Direct mail continues to prove its mettle within the UK marketing mix, helped by a strong performance in Q3 2017, as total adspend defied Brexit uncertainty to grow 4.6% to reach a record £22.2bn last year, according to the latest Advertising Association/Warc Expenditure Report.
Direct mail spend topped £1.75bn for the year, up just under 1% in total, despite putting in its strongest performance for nearly six years in Q3 2017, growing by 5.9% over the same period in 2016.
However, the figures do not include other areas of physical mail, such as unaddressed letters, leaflets and door-drops, which would push total budgets way over the £2.2bn mark.
It remains the third largest medium behind Internet, which grew 14.3% to £11.5bn, and TV, which declined 3.2% to £5.1bn.
The report forecasts that the direct mail market could decline 4% this year, even though many are predicting a resurgence in the sector due to looser regulation of postal data under GDPR. Many are also hoping for big things from the recent launch of the Jicmail measurement scheme.
The full year advertising growth forecast for 2018 has also been upgraded by 1.4 percentage points to 4.2% growth, and a further rise of 3.8% is expected for 2019. If proved correct, this will complete a decade of continuous expansion for the UK advertising industry.
Advertising Association chief executive Stephen Woodford said: “These very impressive adspend figures demonstrate the strength and resilience of the UK advertising industry over the course of 2017.
“The results also reflect wider trends within the UK economy over recent months, with inflation at its lowest for a year, reducing pressure on real wages, strong employment statistics, and the recent upgrade by the IMF of its economic growth forecast for the UK for this year.”
Looking more closely by sector, digital formats performed well across the board over the course of 2017, up 26.3% for digital radio, 19.3% for national digital newsbrands, 7.1% for broadcaster video-on-demand and cinema recorded growth of 3.3%.
Warc data editor James McDonald added: “The latest verified results illustrate a dynamic market, one which has now expanded for 18 consecutive quarters.

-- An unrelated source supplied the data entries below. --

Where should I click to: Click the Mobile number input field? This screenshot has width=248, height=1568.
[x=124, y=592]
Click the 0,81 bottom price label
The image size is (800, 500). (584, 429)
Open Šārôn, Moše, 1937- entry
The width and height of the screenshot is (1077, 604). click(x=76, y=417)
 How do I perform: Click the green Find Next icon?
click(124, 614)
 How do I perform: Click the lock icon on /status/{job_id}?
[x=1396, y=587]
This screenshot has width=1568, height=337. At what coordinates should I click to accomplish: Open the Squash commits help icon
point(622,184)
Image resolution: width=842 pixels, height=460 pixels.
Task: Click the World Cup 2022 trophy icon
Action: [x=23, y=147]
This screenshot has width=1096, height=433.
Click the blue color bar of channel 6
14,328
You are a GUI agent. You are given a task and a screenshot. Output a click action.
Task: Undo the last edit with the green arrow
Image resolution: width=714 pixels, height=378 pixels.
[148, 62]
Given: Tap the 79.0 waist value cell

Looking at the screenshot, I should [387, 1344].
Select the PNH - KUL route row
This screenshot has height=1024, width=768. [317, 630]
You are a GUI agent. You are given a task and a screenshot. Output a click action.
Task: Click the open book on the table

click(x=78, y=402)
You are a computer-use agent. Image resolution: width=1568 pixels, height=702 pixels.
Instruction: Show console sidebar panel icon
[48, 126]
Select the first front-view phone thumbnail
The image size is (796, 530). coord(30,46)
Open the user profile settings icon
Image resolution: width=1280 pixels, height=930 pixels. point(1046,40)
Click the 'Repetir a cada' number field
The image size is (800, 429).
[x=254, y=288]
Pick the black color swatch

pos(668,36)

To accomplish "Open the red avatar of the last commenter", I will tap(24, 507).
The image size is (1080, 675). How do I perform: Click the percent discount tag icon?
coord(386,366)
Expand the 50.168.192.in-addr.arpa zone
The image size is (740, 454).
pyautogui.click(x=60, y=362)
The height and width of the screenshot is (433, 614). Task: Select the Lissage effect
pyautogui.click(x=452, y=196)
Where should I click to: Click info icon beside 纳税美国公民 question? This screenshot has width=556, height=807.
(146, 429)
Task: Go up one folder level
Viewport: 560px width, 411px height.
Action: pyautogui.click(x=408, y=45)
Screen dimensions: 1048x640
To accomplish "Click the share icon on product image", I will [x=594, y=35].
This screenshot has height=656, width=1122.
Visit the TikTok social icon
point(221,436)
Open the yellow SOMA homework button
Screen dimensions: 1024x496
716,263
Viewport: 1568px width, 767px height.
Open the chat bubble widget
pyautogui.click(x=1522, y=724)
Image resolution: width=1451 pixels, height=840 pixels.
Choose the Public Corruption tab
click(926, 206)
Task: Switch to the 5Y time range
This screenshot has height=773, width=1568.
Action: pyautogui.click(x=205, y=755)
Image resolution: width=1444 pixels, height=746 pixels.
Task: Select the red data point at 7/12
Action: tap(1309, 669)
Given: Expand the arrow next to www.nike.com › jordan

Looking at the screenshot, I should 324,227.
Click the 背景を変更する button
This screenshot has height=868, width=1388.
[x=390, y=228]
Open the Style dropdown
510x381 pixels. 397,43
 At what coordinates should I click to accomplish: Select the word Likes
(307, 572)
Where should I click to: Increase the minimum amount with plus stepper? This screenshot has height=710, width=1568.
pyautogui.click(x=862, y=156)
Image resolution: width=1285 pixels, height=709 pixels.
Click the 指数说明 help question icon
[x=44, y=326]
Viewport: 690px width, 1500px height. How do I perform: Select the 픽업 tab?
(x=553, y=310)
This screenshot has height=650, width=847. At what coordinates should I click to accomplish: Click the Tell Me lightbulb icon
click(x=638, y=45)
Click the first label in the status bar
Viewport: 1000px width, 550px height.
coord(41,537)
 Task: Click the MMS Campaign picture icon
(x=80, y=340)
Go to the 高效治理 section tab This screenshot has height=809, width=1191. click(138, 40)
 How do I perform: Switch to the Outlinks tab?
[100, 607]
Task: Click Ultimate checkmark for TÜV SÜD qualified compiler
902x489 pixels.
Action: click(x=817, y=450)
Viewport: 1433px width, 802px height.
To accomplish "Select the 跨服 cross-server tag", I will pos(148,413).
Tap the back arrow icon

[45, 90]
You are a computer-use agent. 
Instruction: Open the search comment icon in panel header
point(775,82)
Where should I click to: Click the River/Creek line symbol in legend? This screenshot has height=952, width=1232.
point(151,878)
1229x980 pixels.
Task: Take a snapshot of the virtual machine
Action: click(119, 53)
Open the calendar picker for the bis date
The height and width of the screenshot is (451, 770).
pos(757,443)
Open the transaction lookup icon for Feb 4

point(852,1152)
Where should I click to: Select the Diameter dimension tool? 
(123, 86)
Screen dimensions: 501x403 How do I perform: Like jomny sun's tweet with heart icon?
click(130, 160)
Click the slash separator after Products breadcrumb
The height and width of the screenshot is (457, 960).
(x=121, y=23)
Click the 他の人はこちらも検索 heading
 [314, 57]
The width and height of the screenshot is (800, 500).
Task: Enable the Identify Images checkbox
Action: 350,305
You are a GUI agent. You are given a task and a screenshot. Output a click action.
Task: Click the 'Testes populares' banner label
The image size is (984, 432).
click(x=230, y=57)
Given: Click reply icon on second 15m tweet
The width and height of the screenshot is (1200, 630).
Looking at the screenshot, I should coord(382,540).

Mobile continues to underpin growth – over 90% of additional mobile investment was directed towards search and social media in 2017 – yet there was vitality across the wider industry.
“Radio and cinema both recorded their fourth successive year of rising spend, while the out of home market expanded for the eighth year running. Further, we believe TV’s dip, caused mostly by reduced spending within the consumable goods category, is anomalous, and expect the channel to rebound this year thanks in part to the summer’s World Cup.
“Robust macroeconomic conditions and the continuation of 2017’s media trends reinforce our brighter outlook for market growth this year and next.”